DEAR DR. ROACH: I am a 60-year-old female who is 5 feet, 3 inches tall and weighs 180 pounds. For the past 10 years, I have not exercised because of arthritis in the knees. I have owned a stationary bicycle for years. Now I regularly use this machine. It does not cause pain in my knees. Since the machine causes you to push and pull against your body weight, is this exercise sufficient for recommended daily exercise? Can this be considered strength training? Should I make myself walk and lift weights? — R.
ANSWER: I have believed through my career that exercise is critical for maintaining good health, for preventing disease and even for treating some medical conditions. The medical literature increasingly supports this view. So I am delighted to hear that you have found a kind of exercise that you can do without pain and that, most importantly, you are doing.

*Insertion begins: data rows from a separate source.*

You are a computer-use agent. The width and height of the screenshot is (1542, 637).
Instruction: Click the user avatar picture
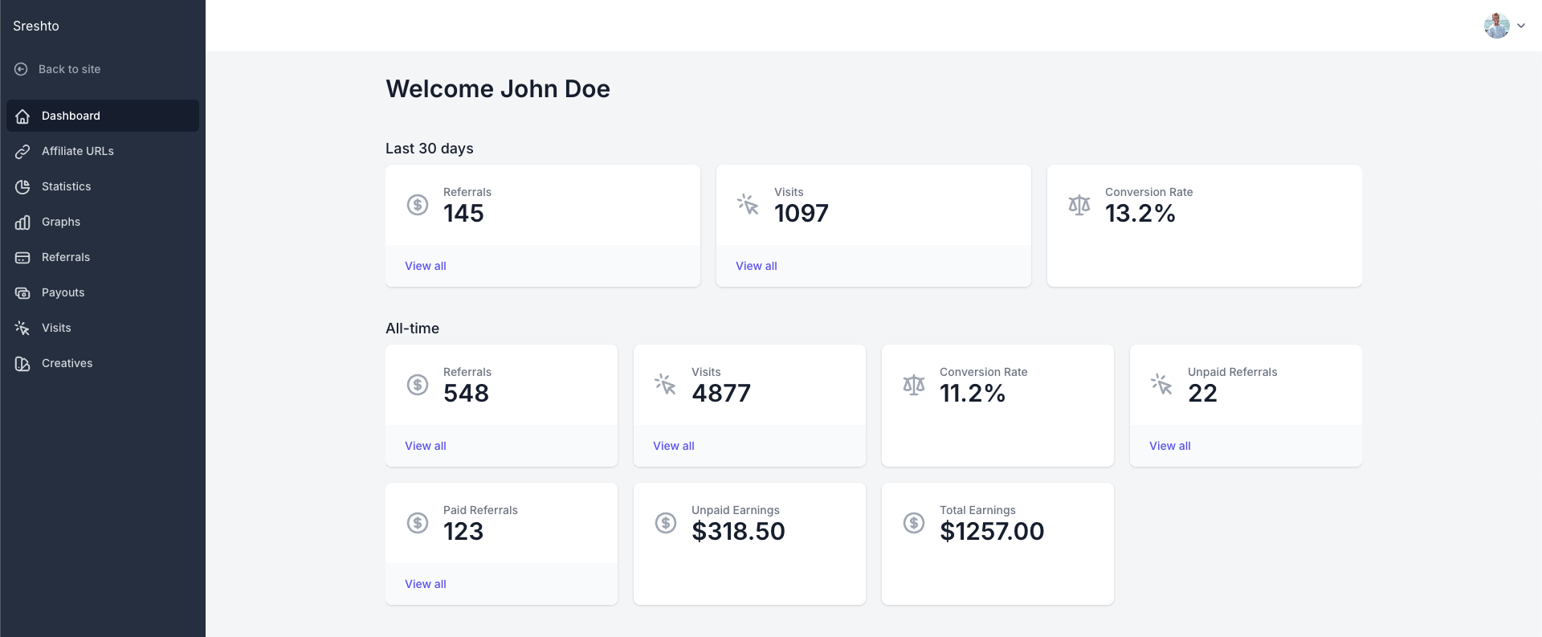point(1499,25)
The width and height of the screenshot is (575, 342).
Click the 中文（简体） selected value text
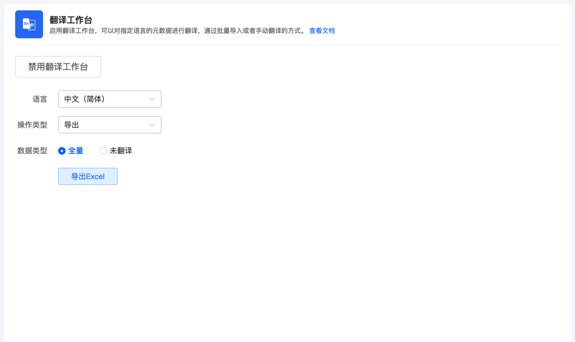[x=84, y=99]
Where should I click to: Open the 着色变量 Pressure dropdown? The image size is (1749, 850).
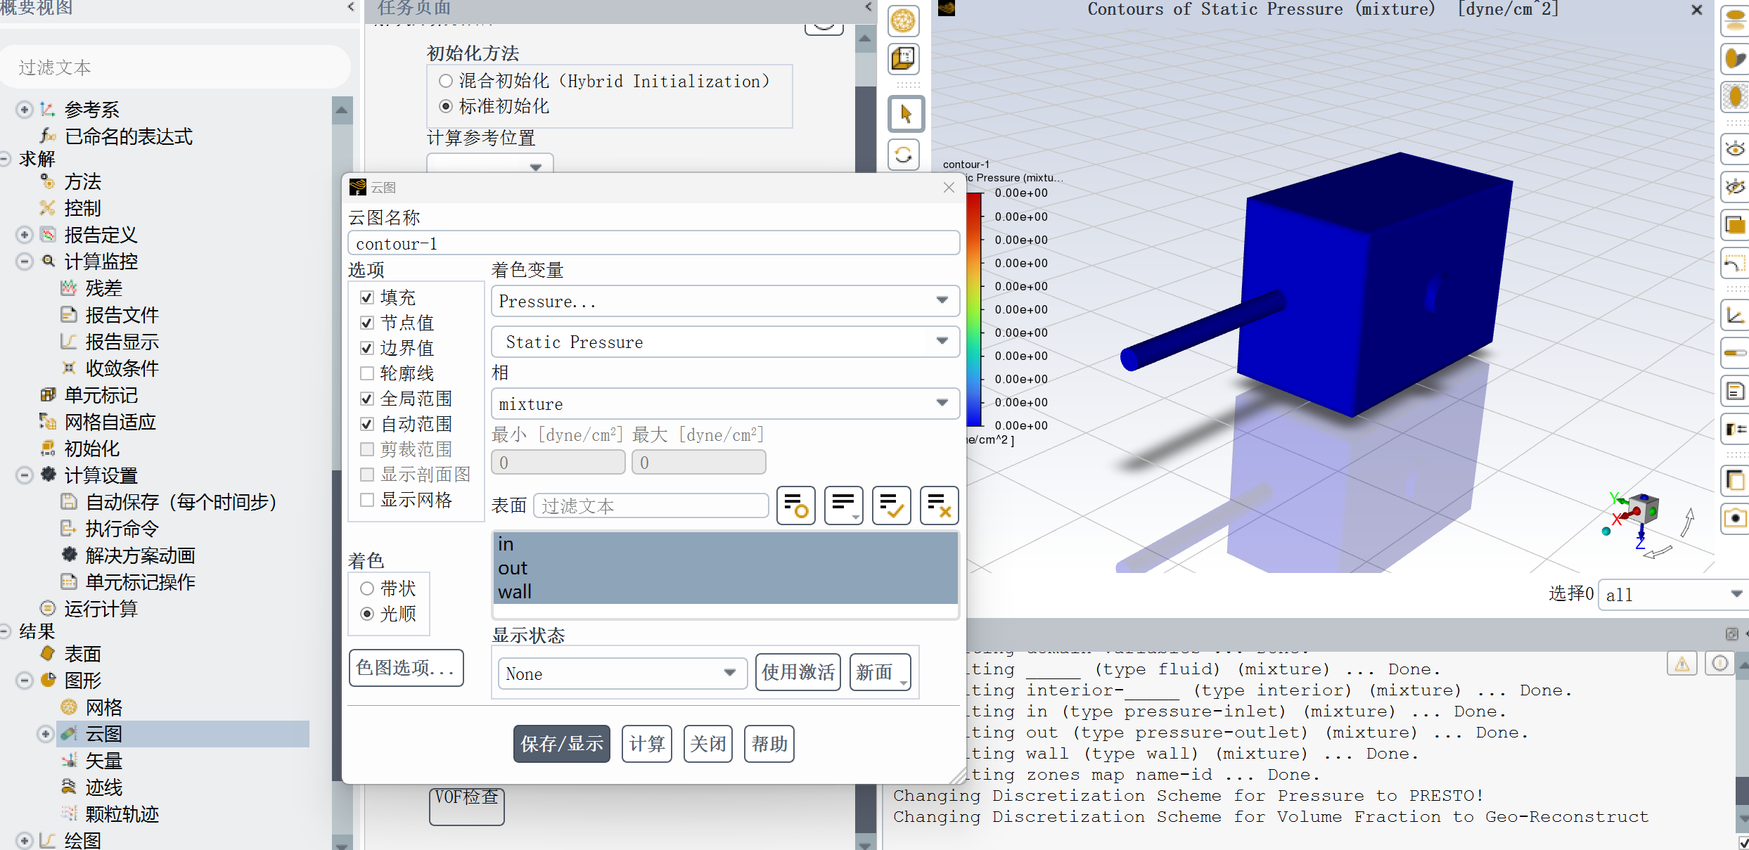click(x=723, y=301)
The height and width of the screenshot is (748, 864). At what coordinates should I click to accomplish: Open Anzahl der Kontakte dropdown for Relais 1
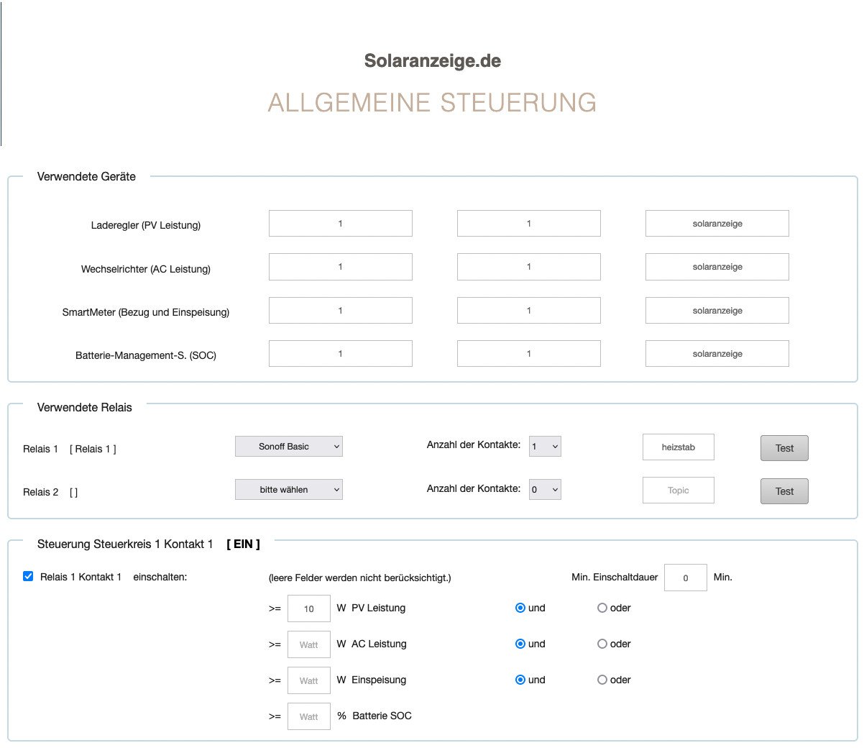[545, 447]
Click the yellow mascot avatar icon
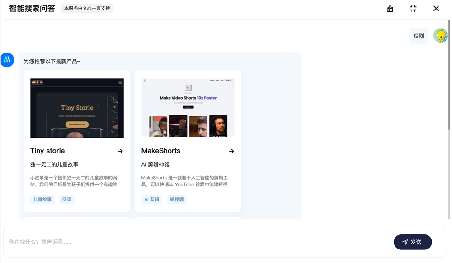The width and height of the screenshot is (452, 263). 440,35
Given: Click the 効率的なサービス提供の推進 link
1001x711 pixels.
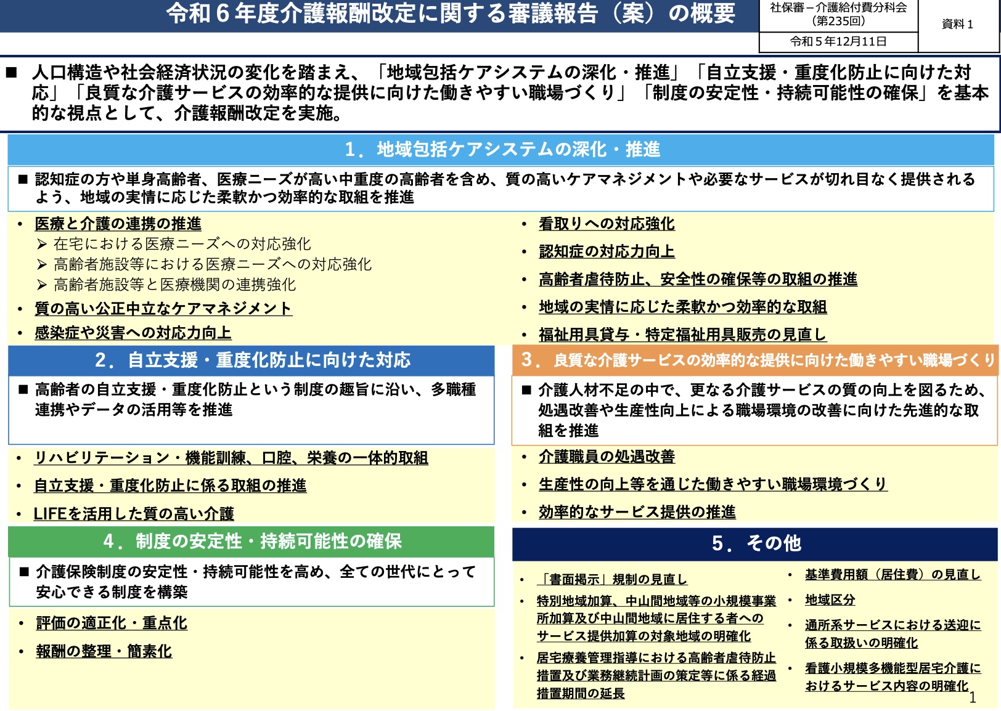Looking at the screenshot, I should pos(637,512).
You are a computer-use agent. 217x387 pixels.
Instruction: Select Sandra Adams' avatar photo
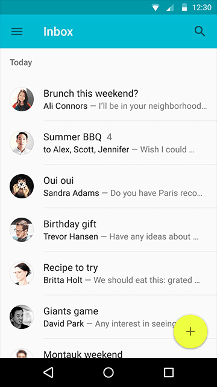tap(22, 186)
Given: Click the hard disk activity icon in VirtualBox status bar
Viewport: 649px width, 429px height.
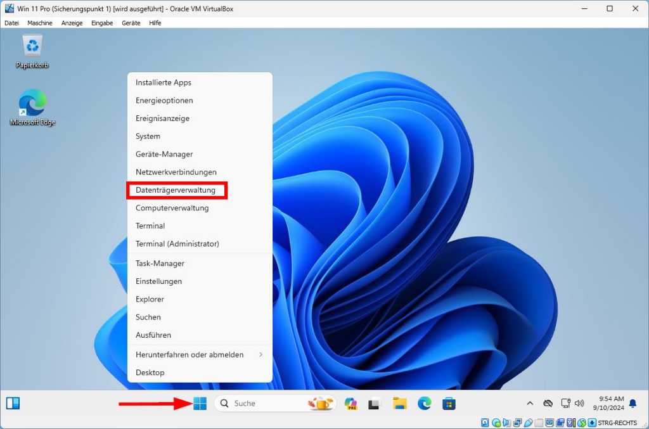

Any (safe) exercise is better than no exercise, from the standpoint of your heart and overall health. You often will hear the advice “at least 20 minutes a day of moderate intensity, at least three times per week,” which is well enough, but that amount isn’t possible for some people, especially when starting out, and is less than the optimal amount for most people.
I think you will find that the bicycling exercise will make it easier to walk. Walking puts a bit more stress on your bones as well as your joints, but that stress translates into more strength and less risk of osteoporosis. The more you walk, the more you will be able to walk. Different exercises have different benefits, so changing things up may have more benefit. If you try walking and weights, you may be surprised how easy it is after a few times and how much better you feel.